--- Stored data ---

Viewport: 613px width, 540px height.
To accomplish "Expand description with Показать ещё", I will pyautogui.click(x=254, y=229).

---
--- Stored data ---

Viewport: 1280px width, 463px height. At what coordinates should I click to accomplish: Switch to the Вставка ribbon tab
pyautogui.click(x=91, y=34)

---
--- Stored data ---

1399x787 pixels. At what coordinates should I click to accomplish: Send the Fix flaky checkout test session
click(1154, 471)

---

Arrange everything from the row containing "Viewport: 613px width, 540px height." down to the row containing "will pyautogui.click(x=254, y=229)." as a JSON list of strings, one string per line, leaving out blank lines.

** Written reply **
[
  "Viewport: 613px width, 540px height.",
  "To accomplish \"Expand description with Показать ещё\", I will pyautogui.click(x=254, y=229)."
]